Since the departure of Athos for Blois, Porthos and D’Artagnan were seldom together. One was occupied with harassing duties for the king, the other had been making many purchases of furniture which he intended to forward to his estate, and by aid of which he hoped to establish in his various residences something of the courtly luxury he had witnessed in all its dazzling brightness in his majesty’s society. D’Artagnan, ever faithful, one morning during an interval of service thought about Porthos, and being uneasy at not having heard anything of him for a fortnight, directed his steps towards his hotel, and pounced upon him just as he was getting up. The worthy baron had a pensive—nay, more than pensive—melancholy air. He was sitting on his bed, only half-dressed, and with legs dangling over the edge, contemplating a host of garments, which with their fringes, lace, embroidery, and slashes of ill-assorted hues, were strewed all over the floor.
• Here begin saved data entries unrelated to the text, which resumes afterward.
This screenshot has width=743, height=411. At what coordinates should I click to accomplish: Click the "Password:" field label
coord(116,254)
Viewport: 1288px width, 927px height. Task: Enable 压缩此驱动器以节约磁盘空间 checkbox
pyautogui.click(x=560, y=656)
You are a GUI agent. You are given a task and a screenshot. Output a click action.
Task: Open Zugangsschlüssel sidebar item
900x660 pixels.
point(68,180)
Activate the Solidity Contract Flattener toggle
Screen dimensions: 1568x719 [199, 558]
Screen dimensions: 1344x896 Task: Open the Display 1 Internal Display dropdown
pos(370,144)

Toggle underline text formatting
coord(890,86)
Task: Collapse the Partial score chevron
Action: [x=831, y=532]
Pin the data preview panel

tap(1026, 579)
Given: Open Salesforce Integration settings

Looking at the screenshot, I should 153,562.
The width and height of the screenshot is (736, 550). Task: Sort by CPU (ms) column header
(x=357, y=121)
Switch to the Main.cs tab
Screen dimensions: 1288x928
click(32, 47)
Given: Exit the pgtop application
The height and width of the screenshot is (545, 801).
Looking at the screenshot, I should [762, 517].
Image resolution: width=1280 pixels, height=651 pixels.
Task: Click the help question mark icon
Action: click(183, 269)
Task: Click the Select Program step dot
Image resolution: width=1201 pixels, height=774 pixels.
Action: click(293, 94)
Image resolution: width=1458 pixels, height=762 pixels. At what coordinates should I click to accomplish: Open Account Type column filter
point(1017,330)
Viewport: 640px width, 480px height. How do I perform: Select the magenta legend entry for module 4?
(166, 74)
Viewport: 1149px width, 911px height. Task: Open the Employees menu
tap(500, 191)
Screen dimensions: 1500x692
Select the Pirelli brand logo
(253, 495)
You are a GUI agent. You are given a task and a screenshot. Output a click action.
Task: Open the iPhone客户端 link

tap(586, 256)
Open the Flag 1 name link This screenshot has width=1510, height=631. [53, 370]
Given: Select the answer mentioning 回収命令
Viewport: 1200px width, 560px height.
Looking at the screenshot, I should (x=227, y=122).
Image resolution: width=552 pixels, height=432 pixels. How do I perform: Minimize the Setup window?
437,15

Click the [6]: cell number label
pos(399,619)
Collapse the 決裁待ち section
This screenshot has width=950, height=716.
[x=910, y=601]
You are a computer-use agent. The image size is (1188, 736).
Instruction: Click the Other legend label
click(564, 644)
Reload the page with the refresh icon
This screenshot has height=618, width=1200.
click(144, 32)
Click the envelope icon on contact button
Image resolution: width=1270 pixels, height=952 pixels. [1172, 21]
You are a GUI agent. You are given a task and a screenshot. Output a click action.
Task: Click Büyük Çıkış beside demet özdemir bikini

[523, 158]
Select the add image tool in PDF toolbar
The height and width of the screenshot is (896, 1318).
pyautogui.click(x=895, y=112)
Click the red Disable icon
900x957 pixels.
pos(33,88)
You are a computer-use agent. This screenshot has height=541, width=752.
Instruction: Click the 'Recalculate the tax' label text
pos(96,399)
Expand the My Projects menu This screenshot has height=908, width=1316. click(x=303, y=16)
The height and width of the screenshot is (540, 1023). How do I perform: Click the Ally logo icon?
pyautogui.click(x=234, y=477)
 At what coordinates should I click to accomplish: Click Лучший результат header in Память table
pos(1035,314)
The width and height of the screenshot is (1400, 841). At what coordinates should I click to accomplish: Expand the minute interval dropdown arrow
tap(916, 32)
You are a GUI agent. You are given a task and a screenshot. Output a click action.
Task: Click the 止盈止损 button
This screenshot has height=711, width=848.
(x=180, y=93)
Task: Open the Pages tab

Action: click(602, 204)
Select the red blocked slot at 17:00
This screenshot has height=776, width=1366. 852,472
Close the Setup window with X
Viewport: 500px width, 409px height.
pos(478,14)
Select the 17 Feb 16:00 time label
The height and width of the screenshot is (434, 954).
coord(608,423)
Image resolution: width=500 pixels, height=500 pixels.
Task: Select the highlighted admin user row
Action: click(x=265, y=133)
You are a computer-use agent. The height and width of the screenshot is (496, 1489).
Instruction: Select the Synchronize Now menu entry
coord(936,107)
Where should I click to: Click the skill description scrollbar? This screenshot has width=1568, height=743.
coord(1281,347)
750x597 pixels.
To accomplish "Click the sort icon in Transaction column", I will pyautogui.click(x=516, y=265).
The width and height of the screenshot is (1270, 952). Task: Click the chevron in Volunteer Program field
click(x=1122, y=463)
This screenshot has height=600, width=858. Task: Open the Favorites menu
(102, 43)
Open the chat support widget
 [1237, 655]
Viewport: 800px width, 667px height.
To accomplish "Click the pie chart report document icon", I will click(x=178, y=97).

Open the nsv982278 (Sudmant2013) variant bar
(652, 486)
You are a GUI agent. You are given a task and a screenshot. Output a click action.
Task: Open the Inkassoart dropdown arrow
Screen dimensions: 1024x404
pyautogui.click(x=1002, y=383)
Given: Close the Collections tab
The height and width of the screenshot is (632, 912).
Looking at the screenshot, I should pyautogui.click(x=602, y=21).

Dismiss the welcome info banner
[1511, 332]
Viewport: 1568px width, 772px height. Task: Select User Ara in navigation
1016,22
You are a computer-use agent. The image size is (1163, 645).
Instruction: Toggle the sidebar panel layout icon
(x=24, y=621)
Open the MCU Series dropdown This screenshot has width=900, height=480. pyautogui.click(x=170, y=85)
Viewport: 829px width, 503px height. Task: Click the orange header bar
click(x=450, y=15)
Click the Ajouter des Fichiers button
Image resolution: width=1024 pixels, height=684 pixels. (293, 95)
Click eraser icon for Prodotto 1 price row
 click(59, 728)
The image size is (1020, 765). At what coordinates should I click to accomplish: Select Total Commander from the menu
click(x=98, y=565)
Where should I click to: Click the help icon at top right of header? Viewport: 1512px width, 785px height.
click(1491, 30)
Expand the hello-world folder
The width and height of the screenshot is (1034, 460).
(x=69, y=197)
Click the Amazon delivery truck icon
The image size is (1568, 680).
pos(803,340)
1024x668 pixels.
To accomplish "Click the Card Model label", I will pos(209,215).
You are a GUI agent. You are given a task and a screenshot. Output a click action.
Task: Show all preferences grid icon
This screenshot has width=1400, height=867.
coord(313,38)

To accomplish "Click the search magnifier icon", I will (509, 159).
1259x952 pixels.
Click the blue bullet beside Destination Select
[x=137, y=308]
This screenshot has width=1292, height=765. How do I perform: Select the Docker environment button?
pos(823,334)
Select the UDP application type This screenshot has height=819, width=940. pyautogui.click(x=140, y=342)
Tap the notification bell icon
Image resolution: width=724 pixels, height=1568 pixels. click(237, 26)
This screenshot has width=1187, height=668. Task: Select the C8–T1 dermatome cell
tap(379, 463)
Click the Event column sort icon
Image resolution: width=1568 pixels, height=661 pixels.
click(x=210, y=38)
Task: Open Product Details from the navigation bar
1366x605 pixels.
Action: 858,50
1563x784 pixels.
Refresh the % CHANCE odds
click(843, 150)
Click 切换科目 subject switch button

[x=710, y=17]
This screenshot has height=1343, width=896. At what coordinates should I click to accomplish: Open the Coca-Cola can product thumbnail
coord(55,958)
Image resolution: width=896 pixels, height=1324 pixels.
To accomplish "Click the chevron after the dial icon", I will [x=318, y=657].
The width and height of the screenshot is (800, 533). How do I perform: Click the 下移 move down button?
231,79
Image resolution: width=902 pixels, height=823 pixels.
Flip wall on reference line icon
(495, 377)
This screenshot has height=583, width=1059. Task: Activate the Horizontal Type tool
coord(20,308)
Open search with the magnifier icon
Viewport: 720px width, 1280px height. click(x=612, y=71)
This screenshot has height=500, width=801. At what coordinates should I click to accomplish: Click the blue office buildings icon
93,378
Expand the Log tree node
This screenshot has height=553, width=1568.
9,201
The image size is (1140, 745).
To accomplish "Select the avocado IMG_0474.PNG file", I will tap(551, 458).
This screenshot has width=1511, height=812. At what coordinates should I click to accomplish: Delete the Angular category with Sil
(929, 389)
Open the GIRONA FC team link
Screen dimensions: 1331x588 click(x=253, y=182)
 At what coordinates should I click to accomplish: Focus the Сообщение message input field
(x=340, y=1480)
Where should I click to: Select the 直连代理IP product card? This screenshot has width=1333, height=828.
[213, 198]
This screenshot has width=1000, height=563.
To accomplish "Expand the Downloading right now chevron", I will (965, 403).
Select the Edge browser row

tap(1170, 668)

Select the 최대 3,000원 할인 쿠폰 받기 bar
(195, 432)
Porthos, sad and reflective as La Fontaine’s hare, did not observe D’Artagnan’s entrance, which was, moreover, screened at this moment by M. Mouston, whose personal corpulency, quite enough at any time to hide one man from another, was effectually doubled by a scarlet coat which the intendant was holding up for his master’s inspection, by the sleeves, that he might the better see it all over. D’Artagnan stopped at the threshold and looked in at the pensive Porthos and then, as the sight of the innumerable garments strewing the floor caused mighty sighs to heave the bosom of that excellent gentleman, D’Artagnan thought it time to put an end to these dismal reflections, and coughed by way of announcing himself.



“Ah!” exclaimed Porthos, whose countenance brightened with joy; “ah! ah! Here is D’Artagnan. I shall then get hold of an idea!”



At these words Mouston, doubting what was going on behind him, got out of the way, smiling kindly at the friend of his master, who thus found himself freed from the material obstacle which had prevented his reaching D’Artagnan. Porthos made his sturdy knees crack again in rising, and crossing the room in two strides, found himself face to face with his friend, whom he folded to his breast with a force of affection that seemed to increase with every day. “Ah!” he repeated, “you are always welcome, dear friend; but just now you are more welcome than ever.”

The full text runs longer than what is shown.